Ritchie County requests money for two new schools

Ritchie County School District image.

CHARLESTON, W.Va. — This year’s funding request to the state School Building Authority from Ritchie County for two new schools accounts for about a third of the total amount the SBA has to allocate for construction projects statewide this year.

Ritchie County Superintendent Jim Brown made the pitch for the funding this week.

For Ritchie County, the SBA is being asked to allocate $17,160,000 for a new Harrisville Elementary School and a new Creed Collins Elementary School located in Pennsboro.

In all, the SBA’s available Needs Grant funding totals $51.4 million.

The funding requests from all 30 counties add up to $248 million.

“We are willing to consider any funding option, if it’s multi-year, whatever would work best for the Authority,” Brown said.

After two previous proposed school bonds failed, voters in Ritchie County approved a school bond in the 2020 General Election, a first for Ritchie County, according to Brown.

If the SBA request is approved, the SBA money would be combined with $4.6 million in bond funding and $4.6 million in other local funding for the new schools for total school replacement costs of $26.4 million.

“At this point in time, we can bring money to the table and we don’t know if we can do that in the future,” said Dr.

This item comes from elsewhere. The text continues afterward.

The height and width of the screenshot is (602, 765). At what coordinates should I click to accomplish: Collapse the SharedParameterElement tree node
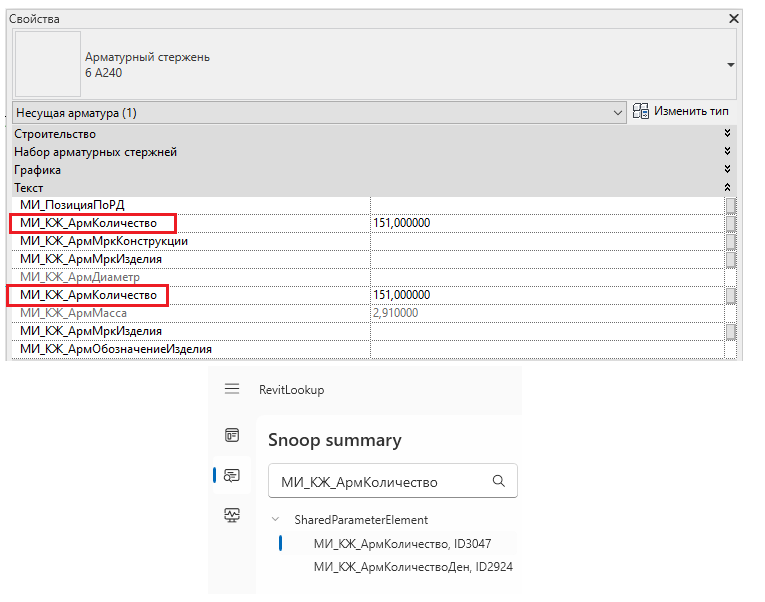tap(275, 520)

Torie Jackson, president of the Ritchie County Board of Education.

“Our excess levy is helping us now and our voters are helping us with the bond, so we do ask you to consider our unique situation.”

In Brown’s view, building two new schools was the best plan.

“Combining both elementary schools into one, one of the existing facilities, is not feasible. One, there’s not adequate space, but we’d also have the furthest students, in either school, traveling 85 minutes on a school bus,” he said.

Brown estimated renovating Creed Collins Elementary, built in 1966, would cost $11 million while the estimated renovation cost for Harrisville Elementary, built in 1965, was $11.9 million.

“These buildings have been well taken care of. They’re clean. We’ve tried to make them as pleasing to the eye. They’re just old buildings,” Brown said.